Consuming caffeine at night will interfere with your sleep, so either way caffeine use is a temporary solution. All in all, caffeine supplementation is highly beneficial when training in the morning, but it’s still not as optimal as training in the evening (and possibly still using caffeine).
When doing it wrong, consistency is key
The second strategy to increase your performance when training at a suboptimal training time is to always train at that time. Your body will adapt its circadian rhythm to the morning training stress and reduce the performance decrement at that time [5, 20].
However, this adaptation is imperfect for two reasons. The body only adapts if you train at a time that is several hours removed from your physically optimal training time. Otherwise there is no incentive for the body to adapt its circadian rhythm [5, 20].
Secondly, the adaptation is incomplete . The nervous system adapts reasonably well, but physiological systems such as hormone production adapt less well. Several studies have looked at long term muscle size and strength gains in groups training at different times of day. Even when people always train at the same time, strength increases are generally slightly higher and muscle gains up to 84% higher have been found when training in the evening instead of the morning [see graph below; 26, 27, 31].
Unpublished research from professor Scheett at the 2005 NSCA conference came to the same conclusion .
Your body also acclimates to training in the early evening by increasing the circadian variation in performance throughout the day . As such, it is still best to train when your body is biologically primed to do so, because you’ll prime it even further to train at this time. I incorporate meticulous circadian rhythm control in some of my clients and myself and even after supplementation, light therapy and nervous system activity control, we experience better results when consistently training in the early evening instead of in the morning.
The exception to the rule
If you have a job that is particularly stressful, it may be better to train during lunch than after work. Mental stress, such as very high responsibility or long commuting and physical stress, such as manual labor or simply working long hours, takes its toll on the body. The fatigue from work may then offset the benefits of the optimal physical state later in the day. At least one study shows that in shift workers peak performance occurs before work, followed by lunch, followed by after work . So if your work is particularly fatiguing, it may be best to schedule all your training sessions before work or during lunch. Don’t forget to take a pre-workout. Training in the early morning before going to work will take some getting used to.
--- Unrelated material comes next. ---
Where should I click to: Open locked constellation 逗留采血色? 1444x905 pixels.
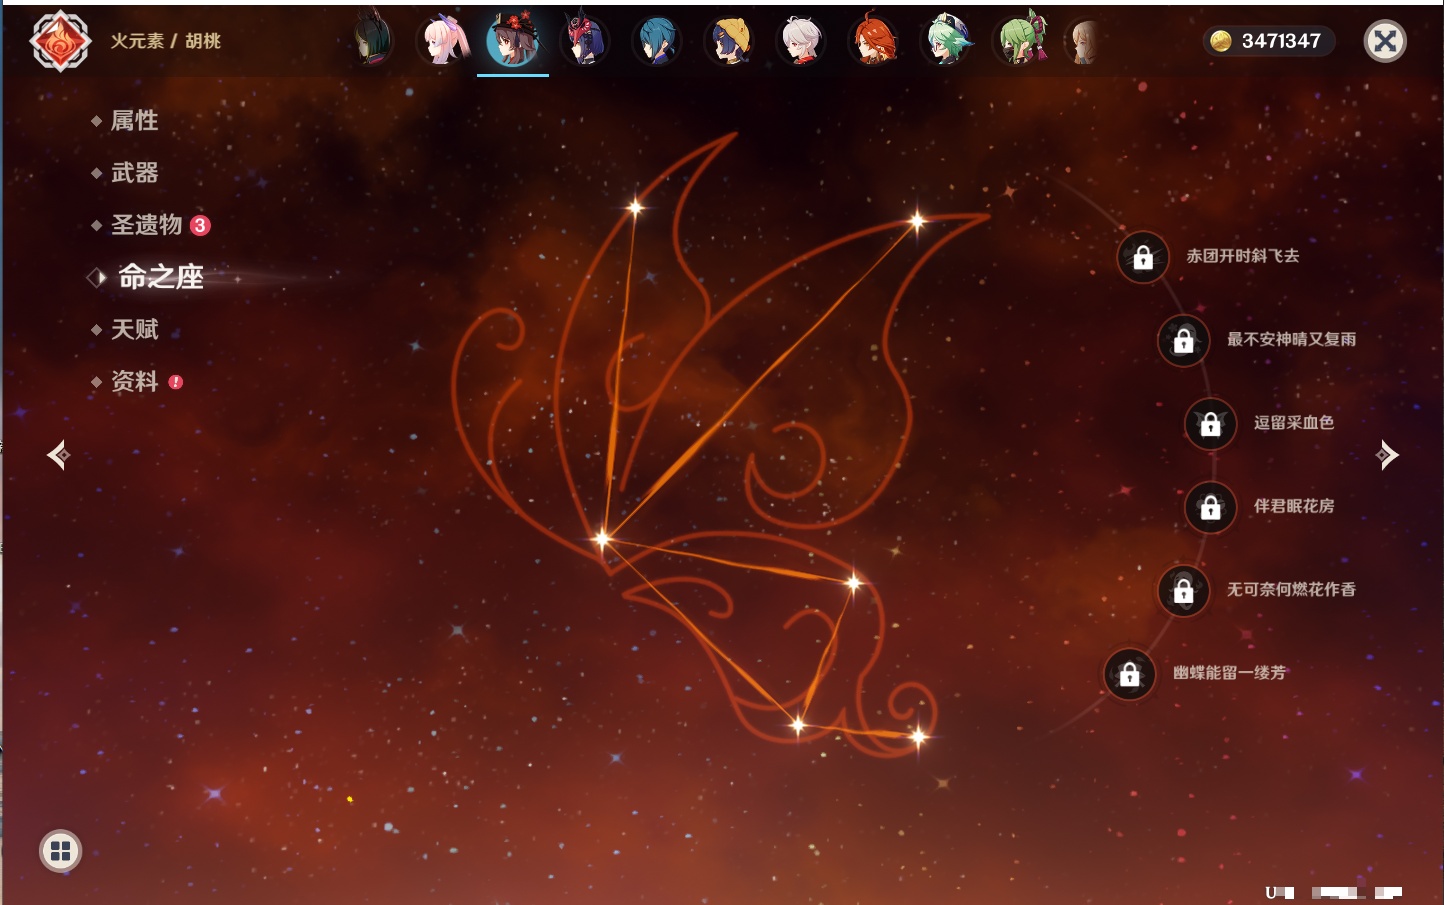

Not many people think about when the best time to train is. Even fewer have the discipline to schedule their training sessions when they are biologically primed for maximum performance. It’s a shame to put in countless hours in the gym at a time when your body is not in top gear and can’t recover optimally from the training. By following this guide you can optimize your training schedule and fast-track your gains. All without training more or changing your diet.
Take home messages
• Your circadian rhythm is a 24 hour cycle of biological activity set by your internal clock. Your sleep-wake cycle is one of many systems influenced by your circadian rhythm.
• Your hormonal milieu, gene expression and core body temperature have a circadian rhythm. Together, they result in peak physical condition to train and recover in the late afternoon to early evening.
• The best time to work out is generally between 14:30 and 20:30 h if you have a regular sleep-wake cycle.
• You can determine the optimal time to train by monitoring your maximum resting heart rate and training performance.
• If you can’t train when your body is primed to do so, supplement with caffeine pre-workout and schedule your workouts when you can always train.